DIRECTION:
Copy out the rows exactly, starting at the line that contains "This screenshot has width=699, height=529." and ending at the end of the rows, with both ends included. Leave the pictures out of your answer.

TASK INPUT:
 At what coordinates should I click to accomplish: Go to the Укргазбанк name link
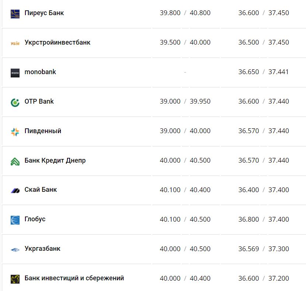click(x=42, y=249)
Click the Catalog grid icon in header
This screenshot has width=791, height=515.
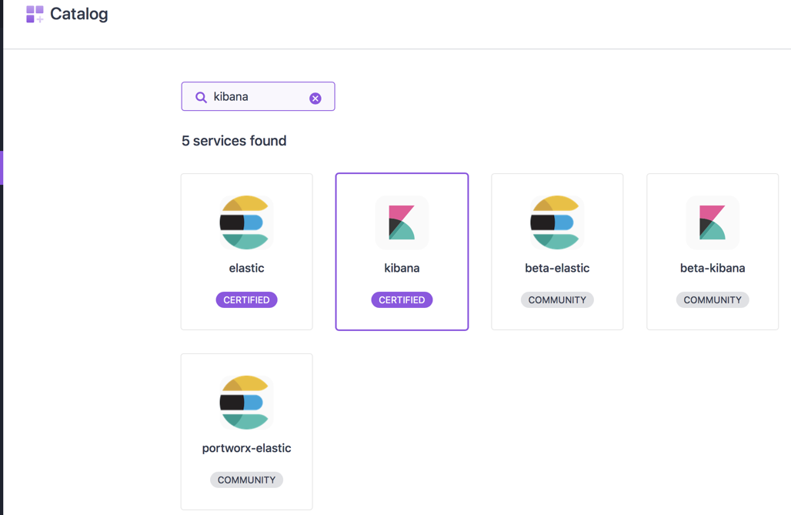(35, 14)
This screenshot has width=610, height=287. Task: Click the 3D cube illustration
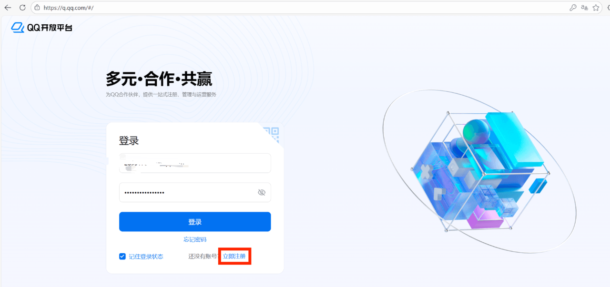[x=479, y=171]
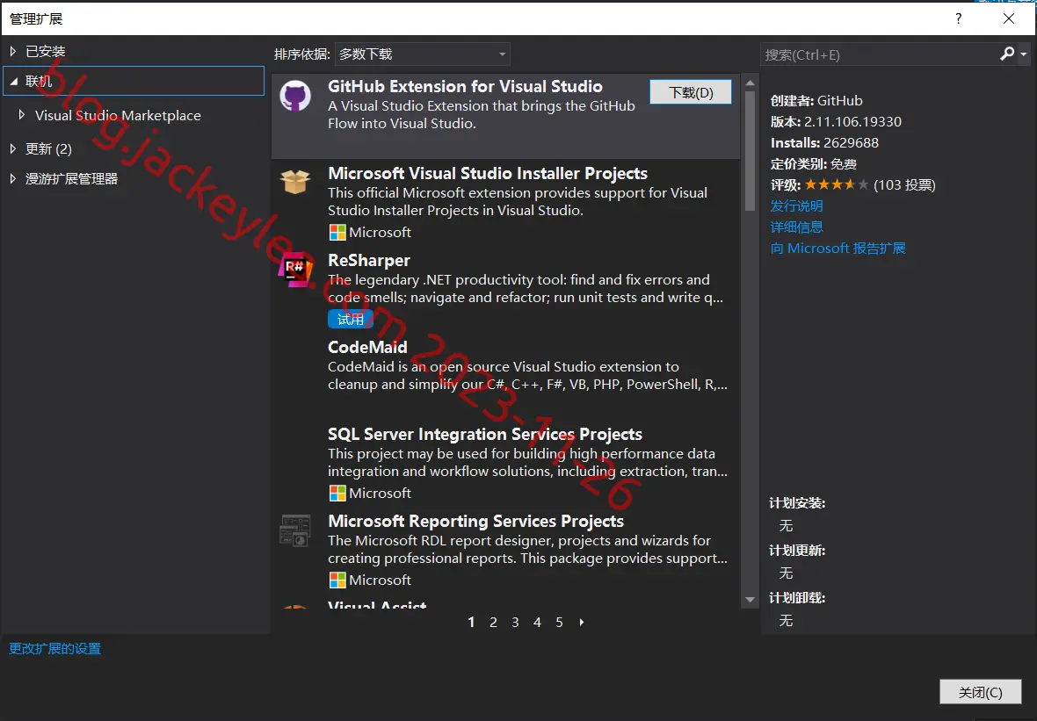Open the 排序依据 sort dropdown
Screen dimensions: 1037x721
tap(423, 54)
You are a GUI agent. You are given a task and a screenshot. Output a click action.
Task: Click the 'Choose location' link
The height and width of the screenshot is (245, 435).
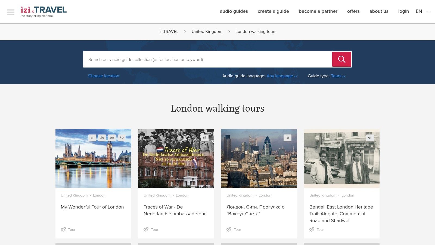tap(104, 76)
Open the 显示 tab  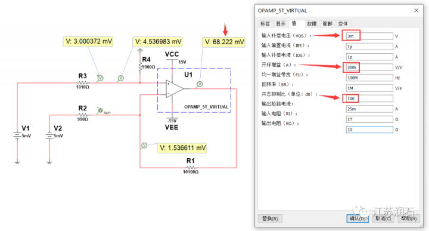click(281, 24)
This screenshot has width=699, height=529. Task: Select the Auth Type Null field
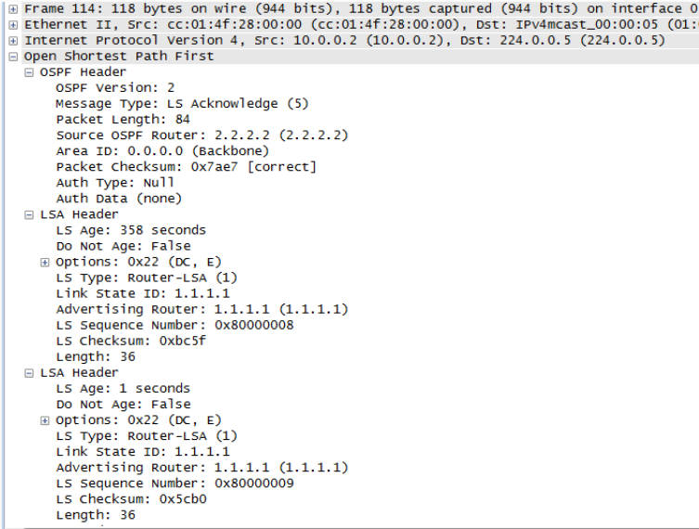115,183
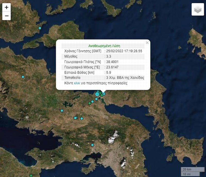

FULL OUTPUT:
This screenshot has width=699, height=529. Task: Select the Auth Type Null field
115,183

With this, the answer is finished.